* [CONSIGNE DONNÉE] Extrayez sans rien modifier la partie du passage fourni qui commence aux mots « Ils habitent dans » et se termine après « avec leur(s) ex. ».

* [PASSAGE FOURNI]
· · · · ·

Ils habitent dans les hauteurs. Léo a offert une nouvelle voiture à Annaïse, qui a gardé la maison. Les hommes riches ont parfois de ces attentions avec leur(s) ex.
Mais immédiatement, comme un doute s’insinue dans cette histoire de l’entre deux, et qui est le spectre d’autres présences. La voix d’Amalia Rodrigues, la chanteuse de fado, cette musique de la nostalgie des morts, de la dépossession du passé, de l’amour inassouvi et de l’amertume que rumine le chagrin, comme trouvant dans ce ressassement la véritable origine de toute passion, s’élève dès les premiers mots. Il faut y prendre garde : le fado, cette forme musicale aux origines afro-brésiliennes porte aussi en lui cette part intraduisible, la saudade, qui est comme cette nostalgie de ce qui va advenir, et que la chimie des sentiments peut à tout moment précipiter. Il est bien ici encore question d’une forme de l’hybridité : le fado, c’est ce révélateur des dissentiments internes qui entrainent jusque dans l’éréthisme. Les dictatures ne supportent pas le délire de l’imagination. Pour mieux en assurer le contrôle, et en atténuer le caractère subversif, le gouvernement de Salazar exigea que les formes en soient écrites et non plus improvisées. Il devint ainsi le support à un mal de vivre esthétisé et d’expression bourgeoise. Mais la très grande Amalia Rodrigues sut le sortir de cette ornière.
Le trouble s’insinue très vite alors dans cette histoire bourgeoise : Annaïse et Léo sont désormais amants, mais aussi Annaïse devient, quand la nuit tombe, Frida, prostituée de son état, travaillant chez Bony, son amant maquereau, propriétaire de la maison close de la rue des Fronts-Forts, et rencontré lors d’une soirée entre amis. Bony, personnage claudicant, veille sur ses femmes : il en revendique la propriété. Dans ce dispositif complexe va alors se dérouler une double histoire entrelacée, à la brièveté glaçante, dont les attendus sont signalés immédiatement, à l’insu du lecteur. Nombreux sont dans le texte les signes qui renforcent l’impression que ce qui est lu n’est pas tout à fait du même ressort que ce qui est écrit, ancrant chaque fois plus profondément le trouble qui peu à peu finit par recouvrir tout le champ de l’expérience qui est là racontée sous nos yeux.

· · · · ·

* [DONNÉES BRUTES]
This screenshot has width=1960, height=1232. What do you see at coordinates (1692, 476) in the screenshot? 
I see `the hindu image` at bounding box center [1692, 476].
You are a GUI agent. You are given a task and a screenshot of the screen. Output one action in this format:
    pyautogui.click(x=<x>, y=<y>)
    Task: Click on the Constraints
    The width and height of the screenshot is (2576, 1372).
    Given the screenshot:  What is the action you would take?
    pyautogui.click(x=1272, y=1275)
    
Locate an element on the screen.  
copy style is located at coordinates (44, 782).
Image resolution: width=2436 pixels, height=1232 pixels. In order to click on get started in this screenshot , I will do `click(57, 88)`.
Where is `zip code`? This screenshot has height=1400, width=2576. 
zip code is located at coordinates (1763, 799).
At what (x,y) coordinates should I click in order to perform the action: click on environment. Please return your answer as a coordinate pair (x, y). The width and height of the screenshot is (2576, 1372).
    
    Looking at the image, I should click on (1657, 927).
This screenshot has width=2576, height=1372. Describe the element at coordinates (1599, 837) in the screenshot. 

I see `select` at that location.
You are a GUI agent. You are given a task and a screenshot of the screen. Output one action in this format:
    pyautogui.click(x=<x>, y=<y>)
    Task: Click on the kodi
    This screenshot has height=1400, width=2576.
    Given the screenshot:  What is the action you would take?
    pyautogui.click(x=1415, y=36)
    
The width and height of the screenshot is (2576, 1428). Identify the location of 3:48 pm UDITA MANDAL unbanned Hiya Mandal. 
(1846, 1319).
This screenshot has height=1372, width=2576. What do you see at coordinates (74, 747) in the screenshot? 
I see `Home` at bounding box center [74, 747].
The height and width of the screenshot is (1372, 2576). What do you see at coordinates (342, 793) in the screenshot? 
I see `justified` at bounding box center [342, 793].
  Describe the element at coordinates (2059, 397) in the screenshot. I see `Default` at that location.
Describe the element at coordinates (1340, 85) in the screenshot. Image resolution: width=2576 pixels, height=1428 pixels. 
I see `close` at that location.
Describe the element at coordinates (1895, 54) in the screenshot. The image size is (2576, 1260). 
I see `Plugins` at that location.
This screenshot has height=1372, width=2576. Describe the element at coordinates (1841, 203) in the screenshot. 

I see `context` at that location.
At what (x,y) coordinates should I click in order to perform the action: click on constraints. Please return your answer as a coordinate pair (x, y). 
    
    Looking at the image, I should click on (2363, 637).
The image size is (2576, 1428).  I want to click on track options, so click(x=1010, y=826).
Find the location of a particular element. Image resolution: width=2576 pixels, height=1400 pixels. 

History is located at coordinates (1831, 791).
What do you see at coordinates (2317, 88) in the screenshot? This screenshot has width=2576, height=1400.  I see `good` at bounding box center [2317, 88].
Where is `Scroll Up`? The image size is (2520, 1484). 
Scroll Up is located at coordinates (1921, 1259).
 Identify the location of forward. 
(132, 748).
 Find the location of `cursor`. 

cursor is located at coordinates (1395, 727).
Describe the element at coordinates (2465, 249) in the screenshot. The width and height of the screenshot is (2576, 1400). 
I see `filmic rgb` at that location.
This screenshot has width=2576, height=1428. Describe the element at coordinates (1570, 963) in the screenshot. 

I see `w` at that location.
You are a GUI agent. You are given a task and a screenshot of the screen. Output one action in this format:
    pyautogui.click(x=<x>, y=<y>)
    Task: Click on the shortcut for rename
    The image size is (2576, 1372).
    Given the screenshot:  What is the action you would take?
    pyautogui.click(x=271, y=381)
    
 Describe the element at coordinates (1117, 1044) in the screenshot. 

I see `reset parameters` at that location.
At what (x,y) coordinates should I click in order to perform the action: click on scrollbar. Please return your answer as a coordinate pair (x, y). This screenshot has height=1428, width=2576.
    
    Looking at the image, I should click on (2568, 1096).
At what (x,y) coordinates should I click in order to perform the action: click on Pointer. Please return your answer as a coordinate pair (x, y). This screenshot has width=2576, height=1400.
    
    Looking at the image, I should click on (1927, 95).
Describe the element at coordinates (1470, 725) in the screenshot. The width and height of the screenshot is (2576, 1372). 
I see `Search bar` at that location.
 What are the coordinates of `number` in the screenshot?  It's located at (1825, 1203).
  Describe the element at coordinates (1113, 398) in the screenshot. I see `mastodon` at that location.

· · · · ·

* [RÉSULTAT CORRECT]
Ils habitent dans les hauteurs. Léo a offert une nouvelle voiture à Annaïse, qui a gardé la maison. Les hommes riches ont parfois de ces attentions avec leur(s) ex.